__Stored data__
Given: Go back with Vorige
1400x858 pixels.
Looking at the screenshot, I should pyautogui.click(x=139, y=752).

...

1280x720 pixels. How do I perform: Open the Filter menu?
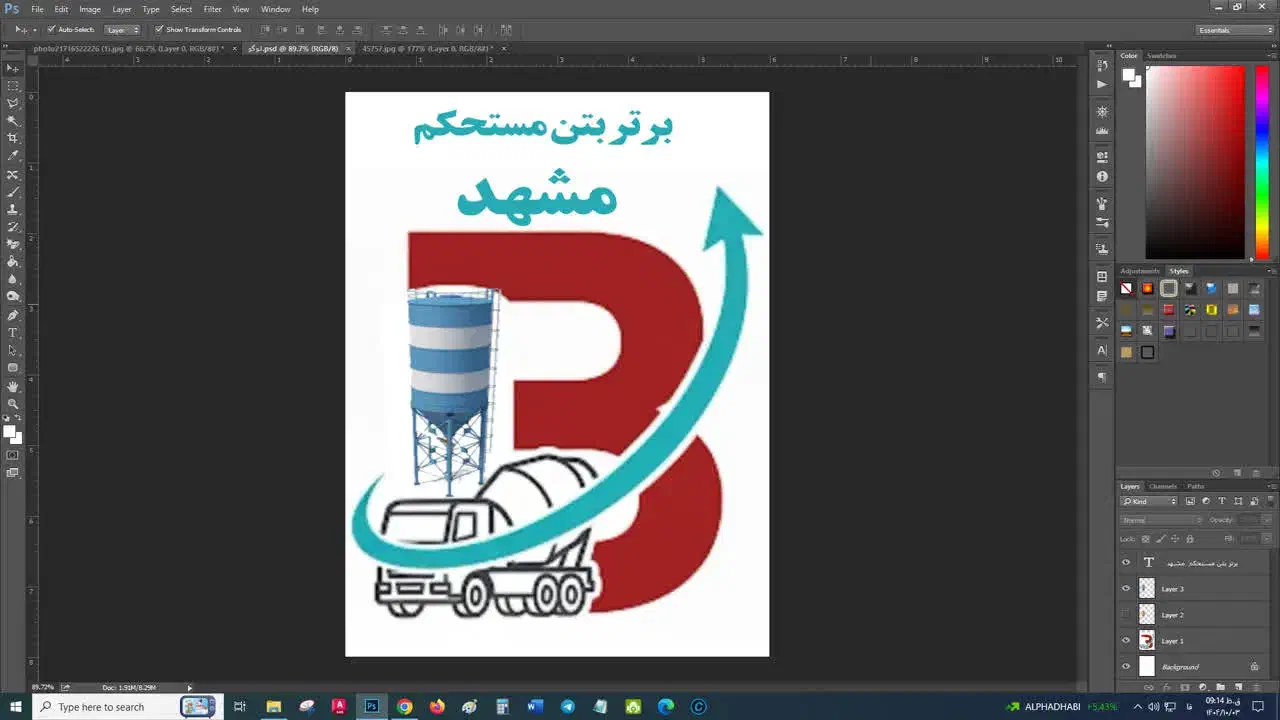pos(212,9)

---

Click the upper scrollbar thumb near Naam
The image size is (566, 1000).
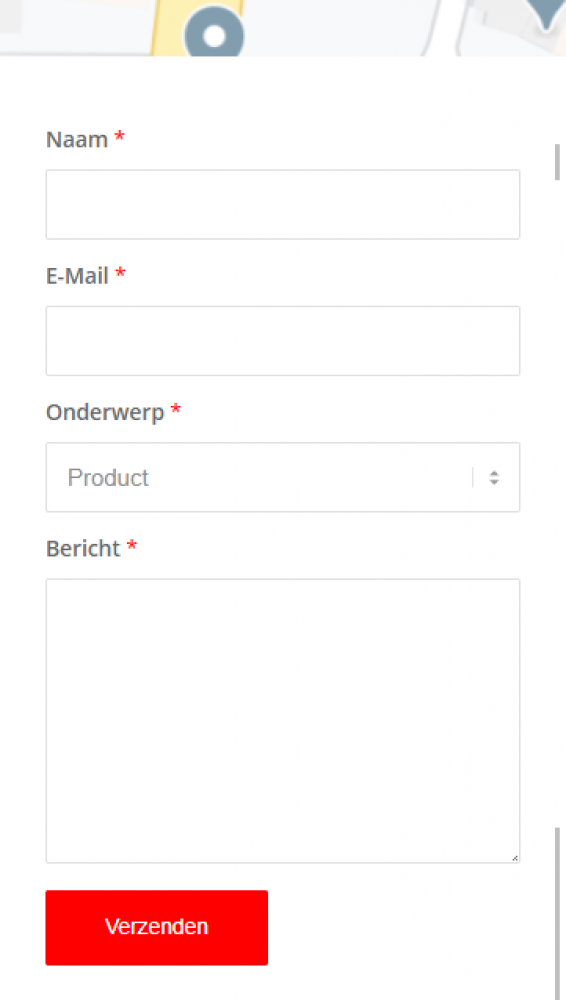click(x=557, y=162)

__Required work__
Copy out the lines of the material, starting with the line that contains "Click the upper scrollbar thumb near Naam" and ending after the line that contains "click(x=557, y=162)". Leave the pictures out of your answer.

__Result below__
Click the upper scrollbar thumb near Naam
The image size is (566, 1000).
click(x=557, y=162)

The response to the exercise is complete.